# ACC network on Spectrum



## hawk521 (Aug 6, 2008)

Spectrum activated the new "ACC Network" on channel 388 on August 22. The channel shows correctly on the Spectrum supplied DVR program guide. But on my Tivo Bolt Vox the channel guide shows channel 388 as the "Big 10 Channel". Tuning to 388 on either DVR correctly shows the ACC content - but on the Tivo I cannot setup shows to record because it continues to show the Big 10 Channel program listings in the guide.

I forced my Tivo to reload all channels (took about 20 minutes) and yet it continues to show the Big 10 guide info on channel 388.

Will this self-correct at some point?


----------



## jay_man2 (Sep 15, 2003)

On my Bolt on Verizon FiOS the guide for ACCN shows "title not available" in 30 minute increments.


----------



## TonyD79 (Jan 4, 2002)

It may but you should fill out the lineup form on the TiVo website.

Report a Lineup Issue

They may catch it. Or someone else may report it but the safest method is to report it yourself.


----------



## hawk521 (Aug 6, 2008)

TonyD79 said:


> It may but you should fill out the lineup form on the TiVo website.


Done. The website indicated 5-7 days to fix. I certainly hope it is quicker. I suppose I can manually record a few games if necessary...


----------



## TonyD79 (Jan 4, 2002)

hawk521 said:


> Done. The website indicated 5-7 days to fix. I certainly hope it is quicker. I suppose I can manually record a few games if necessary...

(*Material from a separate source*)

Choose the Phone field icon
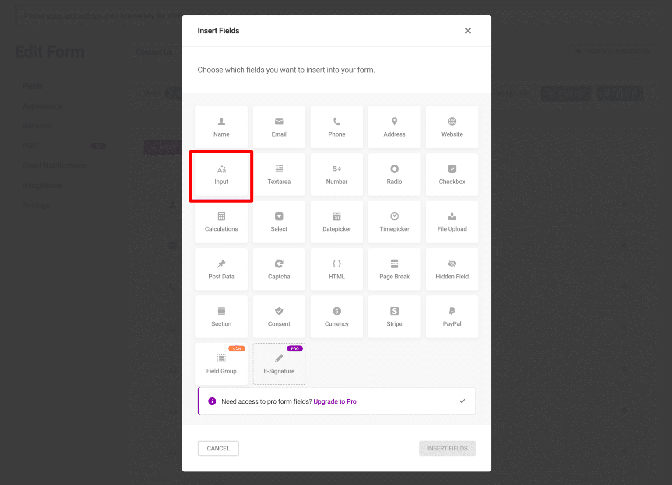The height and width of the screenshot is (485, 672). [x=336, y=127]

Mine came in just before the launch. I did a submit two days earlier. I can't tell if they responded to my submission or another. I've seen most done in about 3 to 4 days. There is a game on Thursday.


----------



## stebak (Aug 1, 2016)

I just spent an hour on the phone with Spectrum. They said the ACC network is not available over a data card and they gave me a price that included a DVR. They honestly said I had to pitch my Tivo to get ACC Network. I told them that was a non starter, I will pay more to buy it over hulu or youtube, or optionally, I believe a local station will broadcast the games and I can cut the tv cord all together. Please let me know if anyone out there gets it working.


----------



## TonyD79 (Jan 4, 2002)

stebak said:


> I just spent an hour on the phone with Spectrum. They said the ACC network is not available over a data card and they gave me a price that included a DVR. They honestly said I had to pitch my Tivo to get ACC Network. I told them that was a non starter, I will pay more to buy it over hulu or youtube, or optionally, I believe a local station will broadcast the games and I can cut the tv cord all together. Please let me know if anyone out there gets it working.


The only games on local stations would be on ABC or nbc for notre dame. Games that are on ACCN will not be simulcast.


----------



## mlbrowninsc (Feb 11, 2018)

Here in Cincinnati they told me the channel is not available until sept 6th. Doesn’t even show up in their app. 


Sent from my iPhone using Tapatalk


----------



## JKR123 (Feb 11, 2019)

I am in Upstate SC with Spectrum (legacy Charter). We are trying to watch the Clemson game on my channel 341 - ACCN and I am getting the not authorized V58 error. I have the highest tier Gold package. In chatting with Spectrum, they say I have an older bundled package that does not include this channel. To get it, I will have to have my package migrated. Has anyone had to go through this, and if you did, did you lose any channels and how did it affect your bill?


----------



## JKR123 (Feb 11, 2019)

Update - I just got off the phone with Spectrum and they were actually going to lower my bill if they switch my package off of the legacy plan, but I have to get a new modem with making the switch. I asked him about the cable card issue mentioned in an earlier post (that you can’t receive ACCN via cable cards) but he didn’t know for sure the answer. He did say I would lose some channels in making the switch but didn’t readily know which ones. Until I know for sure what my impacts will be, I told him to hold off on upgrading me because once the change is made I will not be able to change back to the old plan. He is supposed to get back to me after he researches this further.


----------